To conduct the study, researchers leveraged data from the National Marrow Donor Program/Be The Match, which houses the largest registry of HLA-typed volunteer donors in the US. They also employed a mobile app called the COVID-19 Citizen Science Study, developed at UCSF, and recruited nearly 30,000 people from the bone marrow registry. These participants were tracked throughout the first year of the pandemic, before vaccines were widely available, and underwent routine COVID testing for work or potential exposure.

The study primarily focused on those who self-identified as white due to insufficient representation from other ethnic and racial groups to analyze in the final set of respondents.

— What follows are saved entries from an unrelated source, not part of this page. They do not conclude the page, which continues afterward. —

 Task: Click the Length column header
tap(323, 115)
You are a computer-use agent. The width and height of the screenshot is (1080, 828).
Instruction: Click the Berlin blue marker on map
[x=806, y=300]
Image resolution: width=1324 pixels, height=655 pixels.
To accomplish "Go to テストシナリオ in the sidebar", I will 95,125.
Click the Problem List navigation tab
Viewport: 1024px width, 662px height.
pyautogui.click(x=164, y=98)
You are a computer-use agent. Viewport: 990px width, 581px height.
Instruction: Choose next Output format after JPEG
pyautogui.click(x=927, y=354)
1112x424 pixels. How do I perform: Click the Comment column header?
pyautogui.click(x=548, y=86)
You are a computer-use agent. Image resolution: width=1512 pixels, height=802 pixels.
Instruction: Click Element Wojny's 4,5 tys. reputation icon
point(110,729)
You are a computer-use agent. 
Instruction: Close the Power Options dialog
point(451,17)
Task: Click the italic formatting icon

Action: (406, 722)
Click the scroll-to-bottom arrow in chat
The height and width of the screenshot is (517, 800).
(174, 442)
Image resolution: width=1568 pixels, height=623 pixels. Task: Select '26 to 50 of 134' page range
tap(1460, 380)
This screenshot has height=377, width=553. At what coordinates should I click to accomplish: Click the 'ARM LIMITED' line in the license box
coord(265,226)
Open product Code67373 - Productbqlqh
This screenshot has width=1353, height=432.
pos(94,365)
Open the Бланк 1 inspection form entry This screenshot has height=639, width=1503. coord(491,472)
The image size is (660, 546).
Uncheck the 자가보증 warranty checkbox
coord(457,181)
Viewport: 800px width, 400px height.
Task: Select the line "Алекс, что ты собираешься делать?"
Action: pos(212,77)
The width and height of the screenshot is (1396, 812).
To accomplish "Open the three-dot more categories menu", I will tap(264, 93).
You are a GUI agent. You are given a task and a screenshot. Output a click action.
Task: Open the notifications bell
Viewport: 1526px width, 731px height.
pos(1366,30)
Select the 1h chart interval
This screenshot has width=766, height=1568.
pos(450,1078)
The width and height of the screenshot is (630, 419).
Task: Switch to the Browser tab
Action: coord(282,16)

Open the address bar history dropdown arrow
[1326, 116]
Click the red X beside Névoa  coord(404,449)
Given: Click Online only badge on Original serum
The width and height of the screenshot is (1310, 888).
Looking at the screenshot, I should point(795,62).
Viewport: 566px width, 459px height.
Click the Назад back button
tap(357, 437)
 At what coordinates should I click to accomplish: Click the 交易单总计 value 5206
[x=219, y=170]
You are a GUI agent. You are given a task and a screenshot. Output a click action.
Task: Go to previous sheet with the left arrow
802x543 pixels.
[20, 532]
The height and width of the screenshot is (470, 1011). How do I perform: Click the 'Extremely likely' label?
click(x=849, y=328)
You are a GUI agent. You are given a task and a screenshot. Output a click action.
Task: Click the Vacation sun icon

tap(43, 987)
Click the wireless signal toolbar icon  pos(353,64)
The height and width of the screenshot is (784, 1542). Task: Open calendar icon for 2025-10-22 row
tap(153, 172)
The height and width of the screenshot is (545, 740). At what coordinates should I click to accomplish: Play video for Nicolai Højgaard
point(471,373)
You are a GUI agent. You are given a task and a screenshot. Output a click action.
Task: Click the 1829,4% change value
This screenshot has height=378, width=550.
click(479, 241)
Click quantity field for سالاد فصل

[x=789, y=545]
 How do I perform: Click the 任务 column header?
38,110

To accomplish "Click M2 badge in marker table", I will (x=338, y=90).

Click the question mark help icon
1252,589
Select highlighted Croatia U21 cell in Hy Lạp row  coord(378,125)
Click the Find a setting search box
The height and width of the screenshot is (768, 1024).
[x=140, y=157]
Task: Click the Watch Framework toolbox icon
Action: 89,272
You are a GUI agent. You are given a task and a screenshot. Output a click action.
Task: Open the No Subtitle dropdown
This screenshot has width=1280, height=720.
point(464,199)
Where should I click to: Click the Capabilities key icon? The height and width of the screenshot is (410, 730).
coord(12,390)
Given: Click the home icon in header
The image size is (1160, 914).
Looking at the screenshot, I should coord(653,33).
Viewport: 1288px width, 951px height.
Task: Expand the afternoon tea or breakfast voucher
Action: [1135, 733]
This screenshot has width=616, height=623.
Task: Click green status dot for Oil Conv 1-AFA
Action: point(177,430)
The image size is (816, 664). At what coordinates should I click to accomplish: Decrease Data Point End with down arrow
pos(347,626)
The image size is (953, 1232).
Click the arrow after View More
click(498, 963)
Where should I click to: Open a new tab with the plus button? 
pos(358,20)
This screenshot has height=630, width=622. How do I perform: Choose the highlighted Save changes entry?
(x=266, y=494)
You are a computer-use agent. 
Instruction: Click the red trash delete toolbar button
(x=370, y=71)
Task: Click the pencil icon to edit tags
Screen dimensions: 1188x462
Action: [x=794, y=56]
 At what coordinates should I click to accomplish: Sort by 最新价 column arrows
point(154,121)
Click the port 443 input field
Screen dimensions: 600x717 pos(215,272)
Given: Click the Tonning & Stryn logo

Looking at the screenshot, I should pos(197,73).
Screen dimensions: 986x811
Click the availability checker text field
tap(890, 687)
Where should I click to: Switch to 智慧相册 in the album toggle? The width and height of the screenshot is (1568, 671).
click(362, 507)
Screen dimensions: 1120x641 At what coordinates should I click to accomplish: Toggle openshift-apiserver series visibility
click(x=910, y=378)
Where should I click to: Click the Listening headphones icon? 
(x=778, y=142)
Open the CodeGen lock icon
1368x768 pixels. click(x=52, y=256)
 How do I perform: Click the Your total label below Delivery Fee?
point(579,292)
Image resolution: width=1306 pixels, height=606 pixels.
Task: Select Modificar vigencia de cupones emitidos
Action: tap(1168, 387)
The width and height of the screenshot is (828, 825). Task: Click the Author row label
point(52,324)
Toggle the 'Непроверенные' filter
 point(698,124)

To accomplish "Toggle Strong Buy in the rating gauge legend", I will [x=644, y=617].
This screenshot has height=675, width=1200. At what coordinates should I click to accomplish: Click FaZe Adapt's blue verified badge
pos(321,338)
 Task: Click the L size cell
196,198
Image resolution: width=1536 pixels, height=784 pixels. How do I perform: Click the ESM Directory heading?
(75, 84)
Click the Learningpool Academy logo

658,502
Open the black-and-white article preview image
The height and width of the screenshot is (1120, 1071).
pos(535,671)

Among 1,428 unvaccinated donors who tested positive between February 2020 and the end of April 2021, the researchers identified 136 individuals who remained asymptomatic for at least two weeks before and after testing positive. HLA-B*15:01 was the only HLA variant strongly associated with asymptomatic COVID-19 infection, and this was confirmed in two independent cohorts. Factors such as age, weight, and chronic diseases like diabetes did not appear to play a role in who remained asymptomatic.

The researchers collaborated with scientists from La Trobe University in Australia to understand how HLA-B15:01 managed to suppress the virus. They focused on T-cell memory, which is how the immune system remembers past infections. T cells from individuals carrying HLA-B15:01, despite never being exposed to the SARS-CoV-2 virus, still responded to a part of the novel coronavirus called the NQK-Q8 peptide. The exposure to some seasonal coronaviruses, which have a similar peptide, NQK-A8, enabled T cells in these individuals to quickly recognize SARS-CoV-2 and mount a faster, more effective immune response.

Stephanie Gras, a professor and laboratory head at La Trobe University, stated, "By studying their immune response, this might enable us to identify new ways of promoting immune protection against SARS-CoV-2 that could be used in future development of vaccine or drugs."